Prinsip utama dalam wildlife photography, sebagaimana sering ditekankan oleh para fotografer berpengalaman, adalah bahwa kesejahteraan satwa liar selalu menjadi prioritas utama di atas nilai artistik atau jurnalistik sebuah foto. 

Fotografer profesional mengutamakan untuk tidak pernah mengganggu, memancing, atau menyebabkan stres pada hewan hanya demi mendapatkan bidikan yang dramatis. 

Etika ini mencakup larangan untuk memberi makan satwa liar, karena praktik ini dapat mengubah perilaku alami hewan dan membuatnya bergantung pada manusia, serta larangan menggunakan suara keras atau gerakan tiba-tiba yang dapat membuat hewan ketakutan atau merasa terancam di lingkungan aslinya.

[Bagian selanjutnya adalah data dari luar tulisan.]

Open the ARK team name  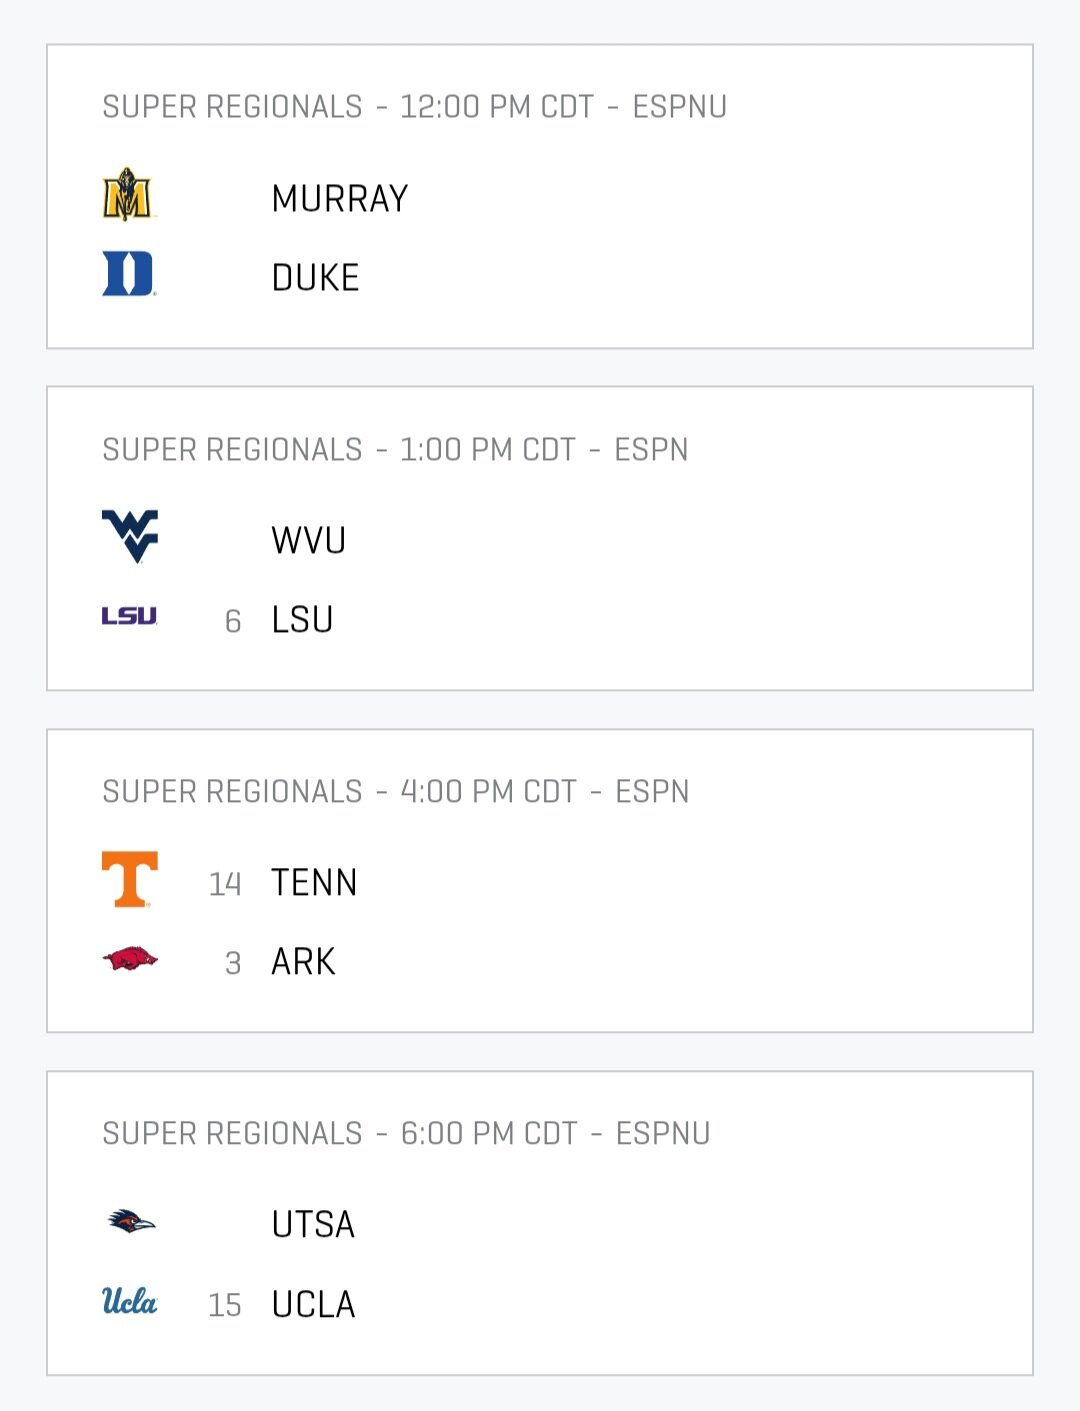pyautogui.click(x=304, y=962)
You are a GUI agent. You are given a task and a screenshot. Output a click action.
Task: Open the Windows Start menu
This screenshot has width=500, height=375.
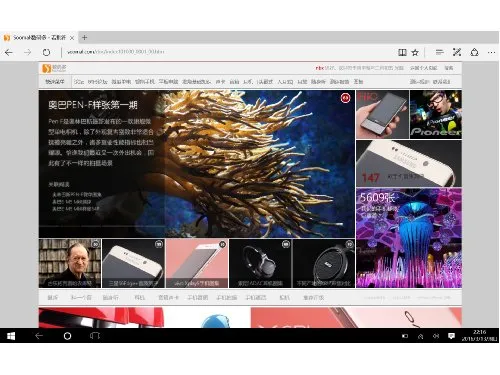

Aspek krusial berikutnya yang tak terpisahkan dari etika adalah jarak aman. Konsep ini bertujuan untuk memastikan bahwa kehadiran fotografer tidak mempengaruhi perilaku normal satwa liar, yang dikenal sebagai aturan "tidak ada jejak". 

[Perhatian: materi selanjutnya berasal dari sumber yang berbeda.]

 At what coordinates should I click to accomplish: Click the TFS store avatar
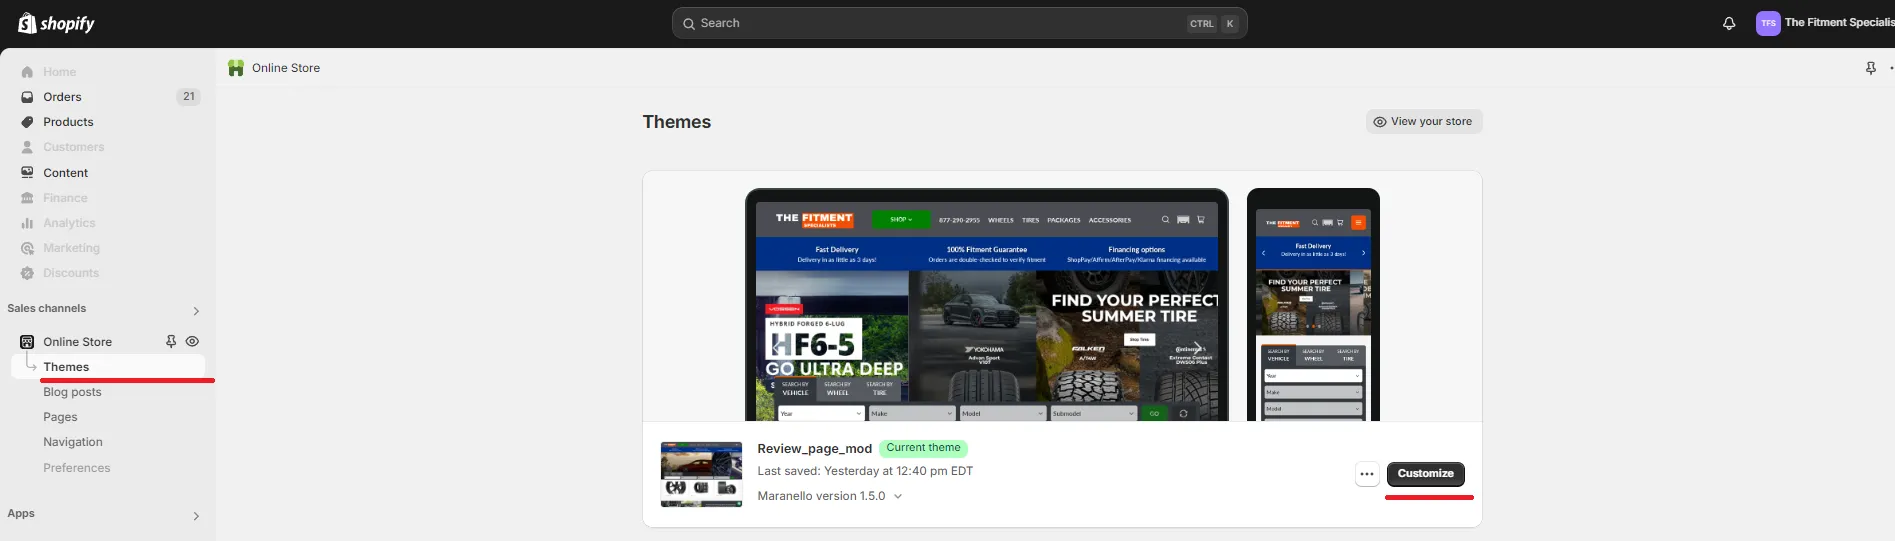[1767, 23]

Jarak minimum yang harus dijaga bervariasi tergantung jenis satwa, namun intinya adalah fotografer harus berada pada jarak yang cukup jauh sehingga hewan tidak menyadari kehadirannya, atau setidaknya tidak menunjukkan tanda-tanda stres, ketakutan, atau kecurigaan. 

Penggunaan pakaian yang warnanya menyatu dengan alam, seperti hijau atau cokelat, serta pergerakan yang lambat dan tenang, sangat direkomendasikan untuk meminimalkan gangguan. 

Dengan menjaga jarak yang memadai, fotografer tidak hanya melindungi satwa dari gangguan, tetapi juga melindungi diri sendiri dari potensi bahaya yang mungkin timbul jika satwa liar merasa terpojok atau terancam, memastikan keselamatan kedua belah pihak.

Untuk mencapai hasil foto yang intim dan detail tanpa melanggar prinsip jarak aman tersebut, pemilihan peralatan (gear) menjadi sangat penting. Fotografer satwa liar profesional, seperti yang sering dibahas oleh para kontributor National Geographic, sangat mengandalkan lensa telephoto dengan focal length panjang, mulai dari 300mm, 400mm, hingga 600mm.